Python 3, an Illustrated Tour Transcripts
Chapter: Asynchronous Programming
Lecture: asyncio Building Blocks
0:00 Let's look at some of the basics that are required to do this, again, you need an event loop, this manages your work. You need some co-routines.
0:07 You need to have functions that are suspendable, they have to have an await in there so that they can hand off the work to someone else,
0:13 they can't just be CPU heavy functions or they'll never hand off to someone else
0:17 and you'll basically be getting the same throughput that you would be getting by doing this in a synchronous manner. A couple of other things,
0:25 there's what's called a future and a future is something that may have a result in the future.
0:29 There's what's called a task, and a task is a subclass of a future that allows you to take a coroutine
0:34 and basically make it implement this future interface that Python uses.
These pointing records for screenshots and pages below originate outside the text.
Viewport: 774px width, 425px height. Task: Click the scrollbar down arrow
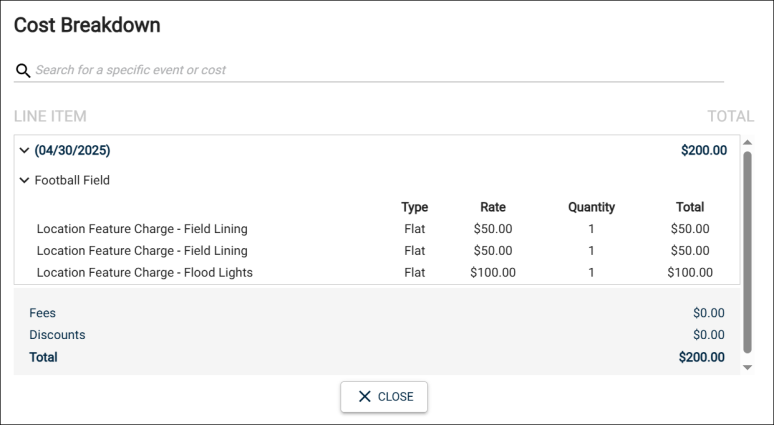747,368
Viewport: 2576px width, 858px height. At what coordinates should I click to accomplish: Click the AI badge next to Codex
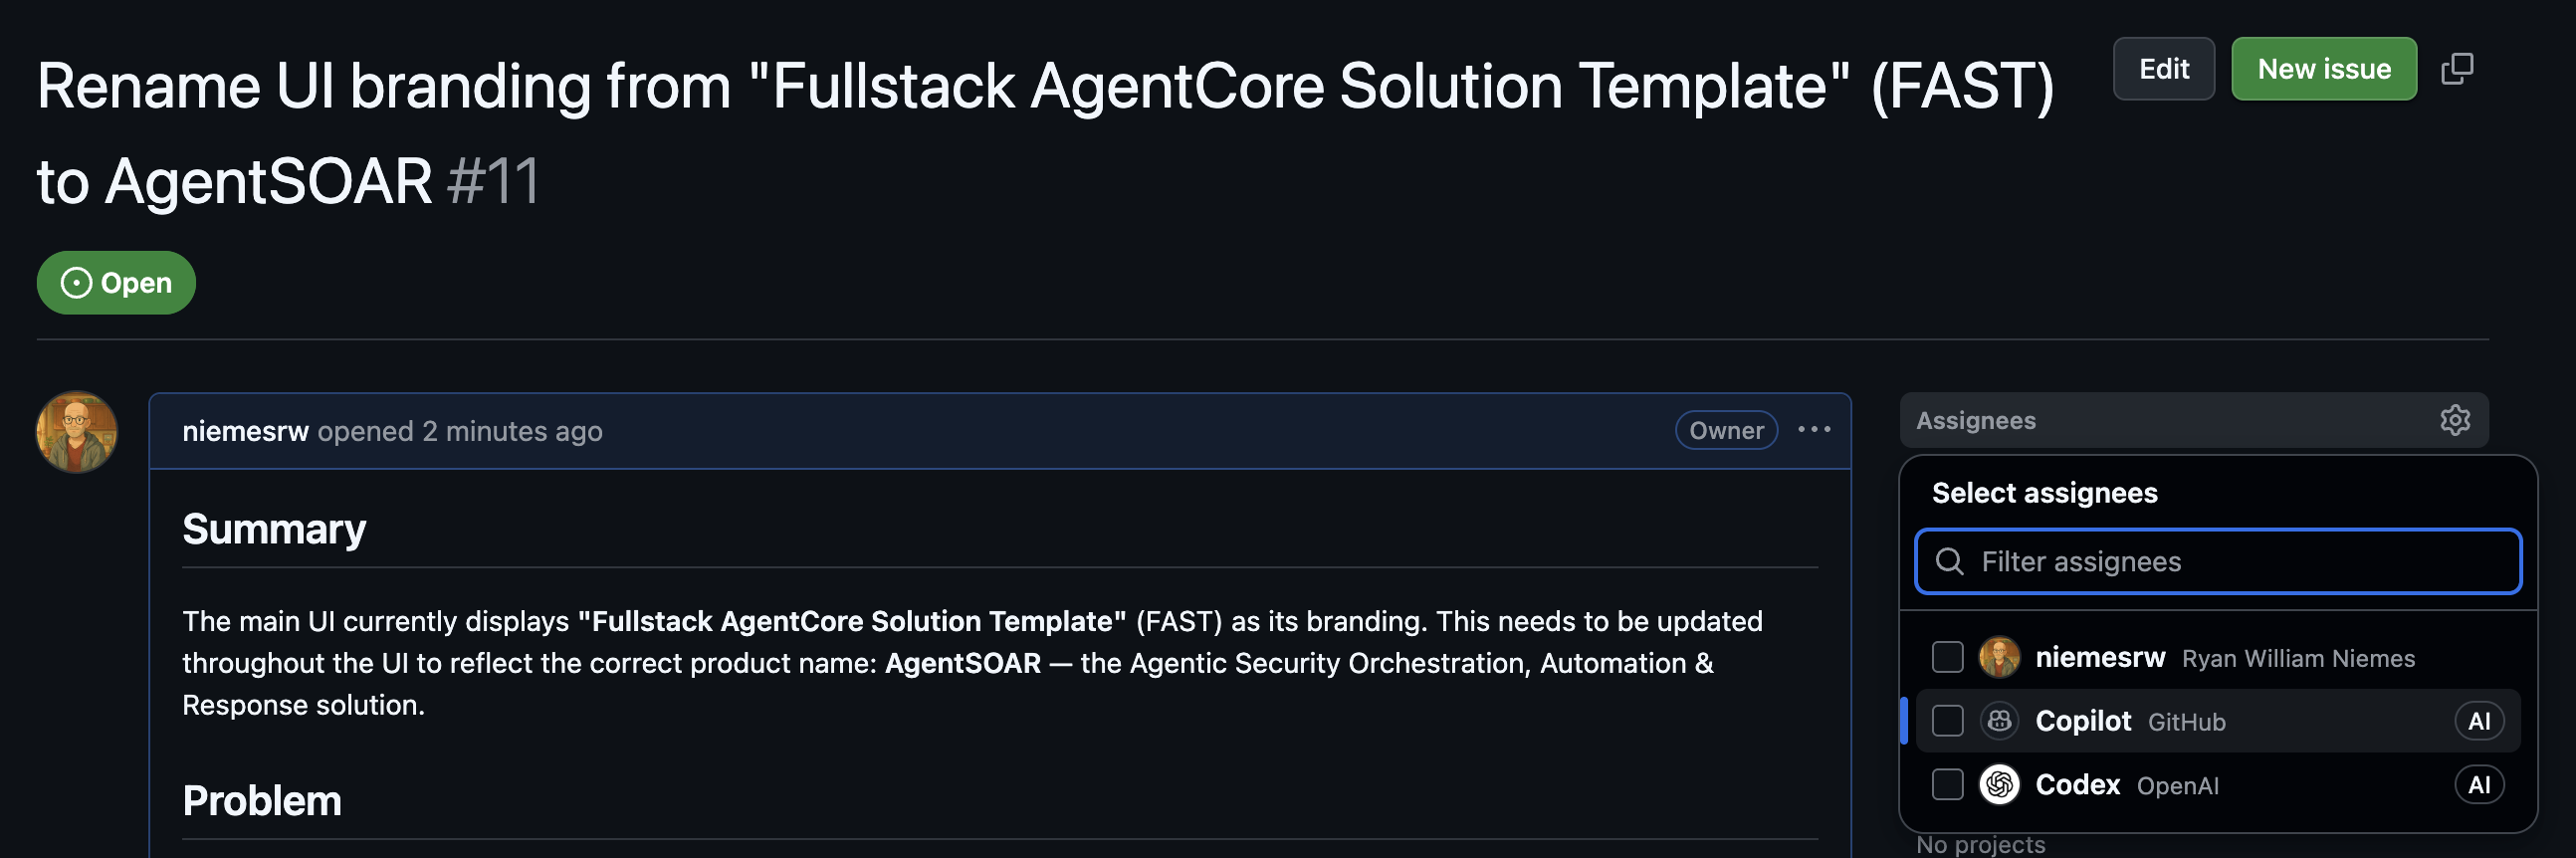[x=2480, y=785]
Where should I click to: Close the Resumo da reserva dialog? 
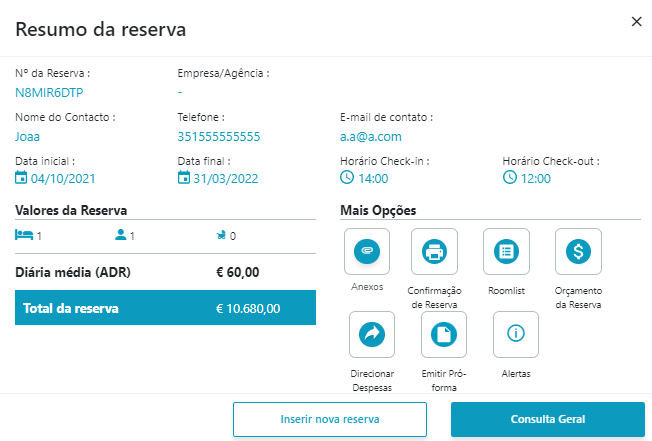[x=636, y=22]
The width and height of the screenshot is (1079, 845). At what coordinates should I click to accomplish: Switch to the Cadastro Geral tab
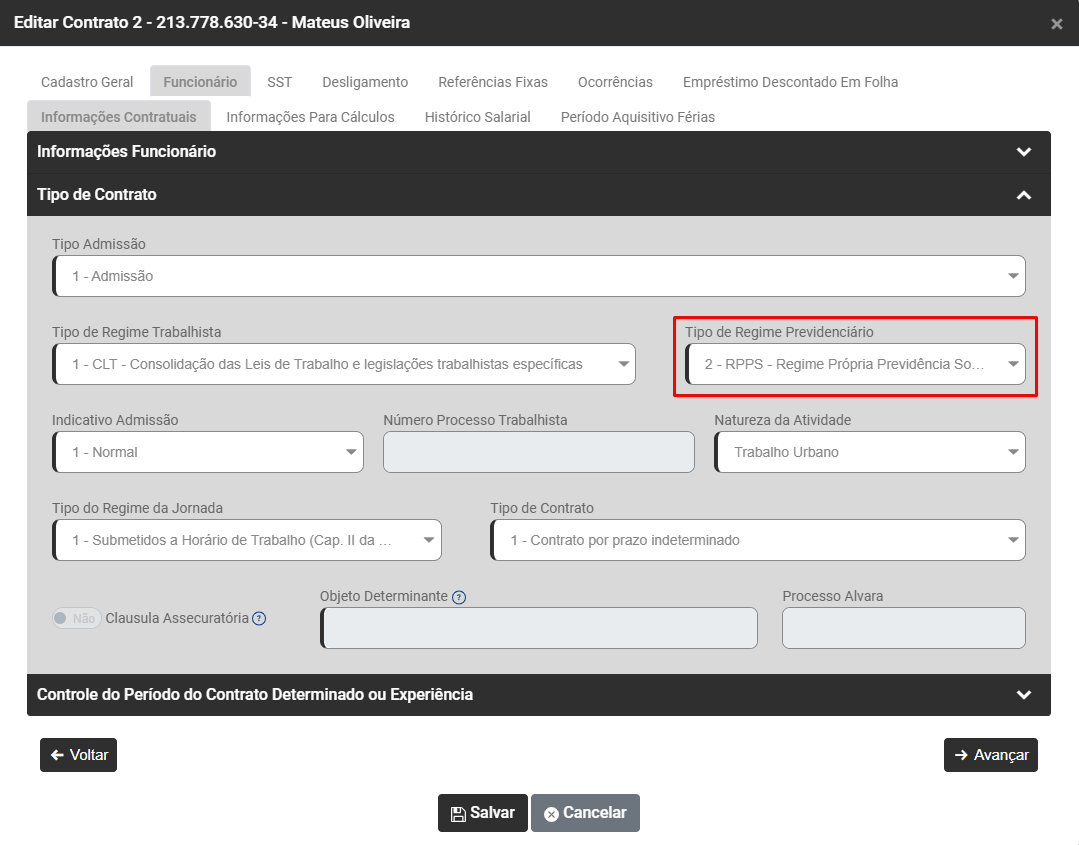click(x=87, y=82)
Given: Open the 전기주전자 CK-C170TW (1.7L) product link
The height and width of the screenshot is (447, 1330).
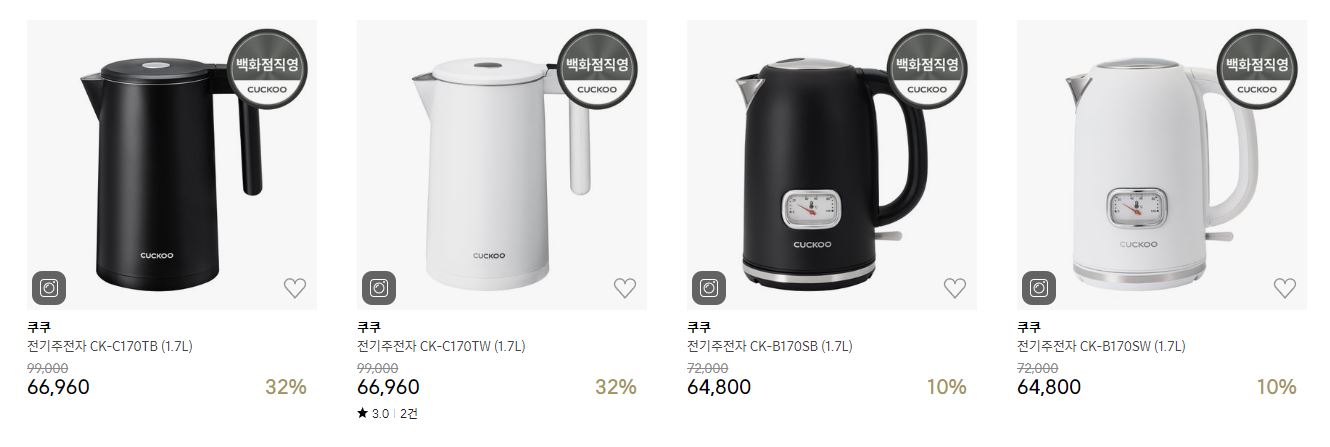Looking at the screenshot, I should point(441,347).
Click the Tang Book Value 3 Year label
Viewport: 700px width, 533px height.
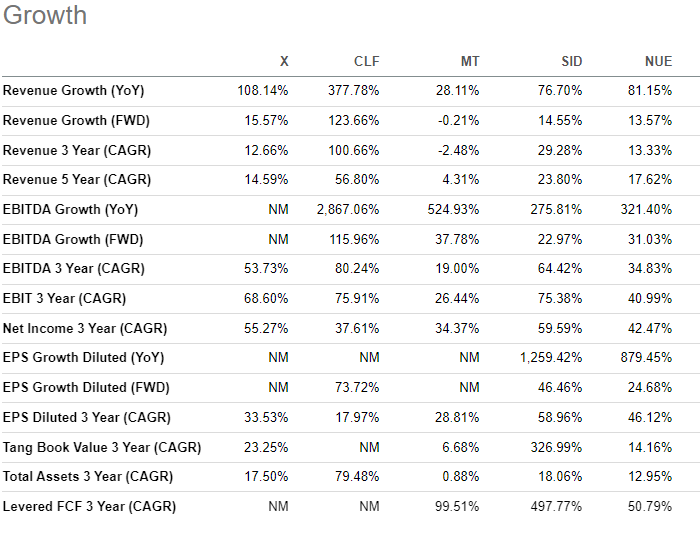102,448
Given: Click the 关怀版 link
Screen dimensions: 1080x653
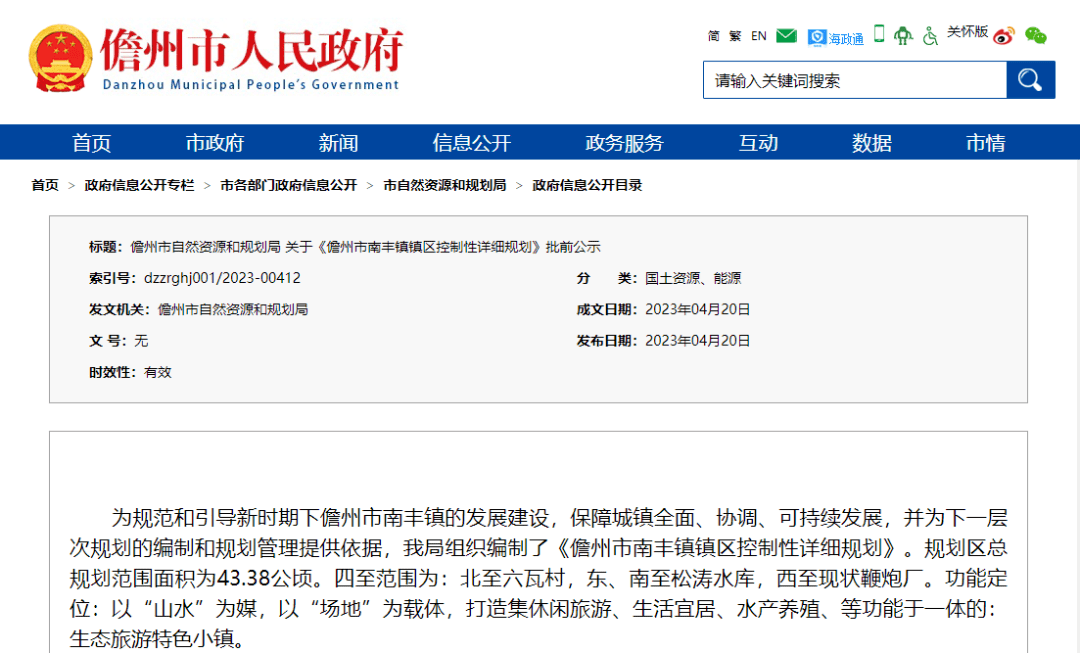Looking at the screenshot, I should (x=967, y=32).

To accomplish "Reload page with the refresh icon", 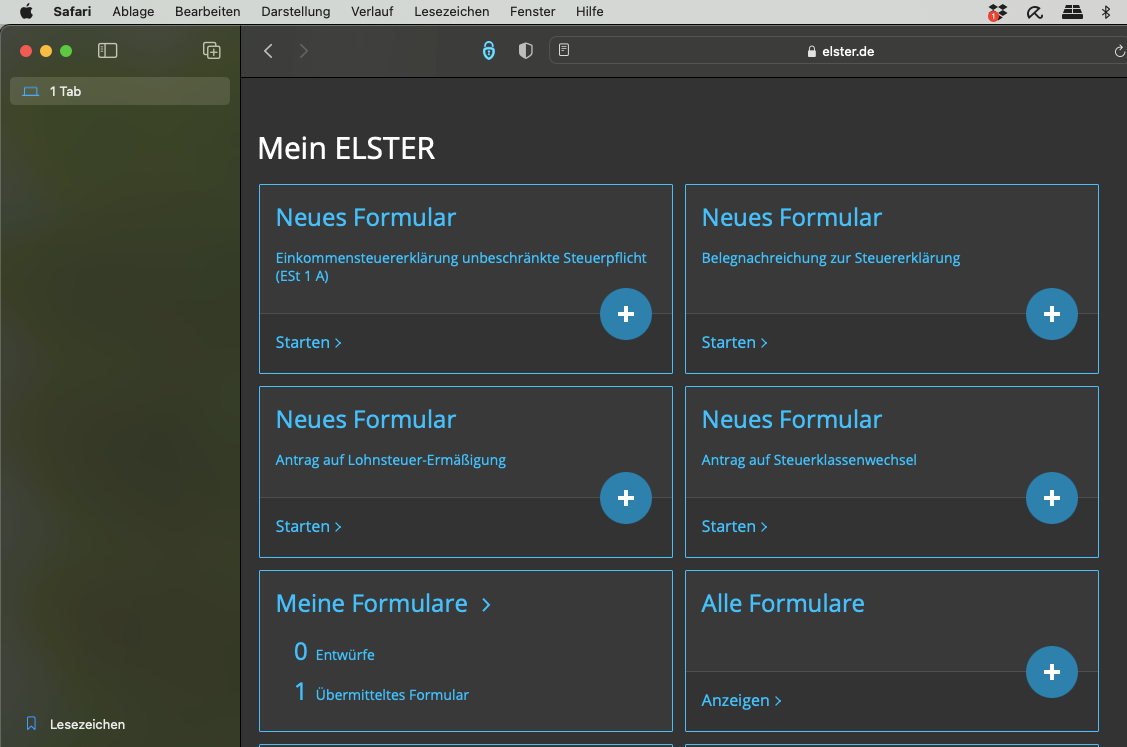I will coord(1120,51).
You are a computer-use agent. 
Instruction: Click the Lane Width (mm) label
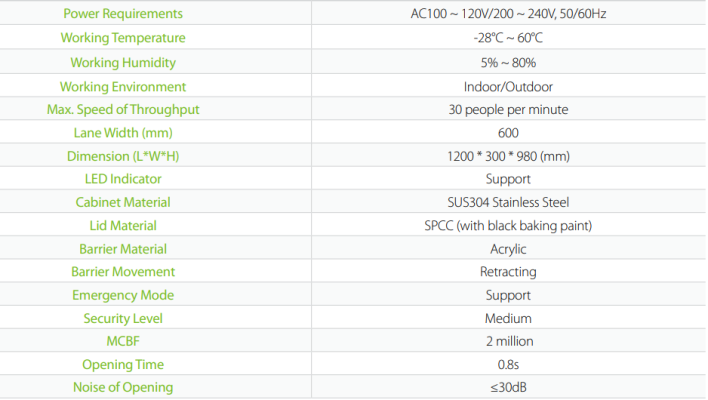[x=123, y=133]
There's also what we call context switch
0:41 and basically context switch is when we call this await, under the covers this loop is going to switch from one of these co-routines to another one
0:48 and you can think of this, remember we talked about threading and that you can use native threads, we can think of this context switch
0:56 that rather than going from one thread to another we're going from a green thread to another green thread
1:00 a basic thread that's implemented inside of the virtual machine. That's a context switch, and this event loop manages that for us.
1:09 We talked a little bit about blocking and non-blocking. So blocking is you wait until your work is done before proceeding
1:15 we talked about that with our painting, you waited until your paint was completely dry before proceeding
1:20 and non-blocking, we hand off control while running, so if we're doing a non-blocking painting, we paint
1:26 and then if it needs to dry we go and paint something else, until that needs to dry and then we go pay something else and we repeat that process.